DRUM SET & ASSEMBLY  “I’m fixing a hole” 

HOW-TO ASSEMBLE A DRUM SET:  (hint: no bass drum no gig, no snare sound no gig.}

Here are some Ideas for setting up your drum kit.

Your first steps in setting up a drum kit should be to think about;
What kind of sound do you want? 
What type of band are you in?  What styles are you going to play?
What kind of set do I want to pack around?
The first thing you need to determine is your drum-set configuration.
Keep spare snare and bass drumheads at gigs.

The chair first, and then everything else is going to be set-up around the chair or drum throne.   Bass drum, Hi-Hat, Snare, Toms, Cymbals. Place your stands and equipment and make sure everything is tight.  When you sit at you set you should feel comfortable and relaxed.  There should be no rattling or shaky parts.
Put your feet down and everything else goes around this placement.

Keep your equipment organized and un-discombobulated. 
Use cases, they will protect your drums in travel and show professionalism.
After placing the bass drum, then the Hi-hat, snare, toms, cymbals and extra percussion items, cowbells, bongos, a gong. 

A good snare rattles because it is sensitive!  It is a part of the design.  The 'snares' or wires under the snare drum are intended to vibrate and help produce that tone we all want.
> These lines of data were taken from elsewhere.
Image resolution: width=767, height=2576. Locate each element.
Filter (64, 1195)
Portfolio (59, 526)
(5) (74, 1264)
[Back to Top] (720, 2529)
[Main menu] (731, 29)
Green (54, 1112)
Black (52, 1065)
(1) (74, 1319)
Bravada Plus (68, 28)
The trouble is, almost any vibration in the room will set them to singing and rattling.  If we tape or tie them down, then much of our snappy tone may be lost in the trade-off.  The with a snare rattle is in most rock bands it is so darn loud that no one can rally hear the snare rattle.  Microphones will hear it; use can use a sound gate. You can also try pulling the 'snares' as tight as you dare, using the straining device on the side of your snare drum.

Sound Ovals:  These are thin Mylar ovals designed to be laid on top of the batter head of each drum.  You can also cut a ring out of an old drum head  and lay it on top of the head. This  does a good job at killing the overtones and excess ringing from  unruffled drums.   'Sound Ovals' will do a lot towards controlling all the unwanted vibrations and overtones.  There are also drum heads with built in sound controls and foam rings that can be mounted on the inside of the drum shell.  All of these steps  will help to cut back or out  snare and drum shell overtone rattle-n-roll.



  • Where are the pedals going to go?
  • Place the rest of the set around the pedal placement. 
  • The bass drum shell is probably the biggest item.
  • The front head.  Usually will have a logo.
  • Place the bass drum; adjust the front-head so the logo is straight. 
  • Usually the Logo goes at the top and is centered with the tom mount assembly. 
  • Bass drums are mike’d from the front with the microphone in close to the drum.

All Bass Drum pedals are a little different, but most operate on the same principle.  Usually, there will be a tongue in groove type clamp that bites into the hoop of the bass drum as it sits on the floor in the playing position.  Just slip the pedal up to the hoop and look for a way to attach it firmly to the drum so that it won't fall away as it is being used.  It is pretty much a common sense thing.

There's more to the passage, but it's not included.